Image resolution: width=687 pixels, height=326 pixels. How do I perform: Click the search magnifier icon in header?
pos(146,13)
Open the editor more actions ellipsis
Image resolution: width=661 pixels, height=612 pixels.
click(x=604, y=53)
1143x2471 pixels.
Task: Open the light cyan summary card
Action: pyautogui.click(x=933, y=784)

- [PROBLEM REQUIREMENTS] Once more, write out the records above, exactly as they stand.

- [TASK SOLUTION]
Image resolution: width=687 pixels, height=326 pixels. How do I perform: Click the search magnifier icon in header?
pos(146,13)
Open the editor more actions ellipsis
Image resolution: width=661 pixels, height=612 pixels.
click(x=604, y=53)
1143x2471 pixels.
Task: Open the light cyan summary card
Action: pyautogui.click(x=933, y=784)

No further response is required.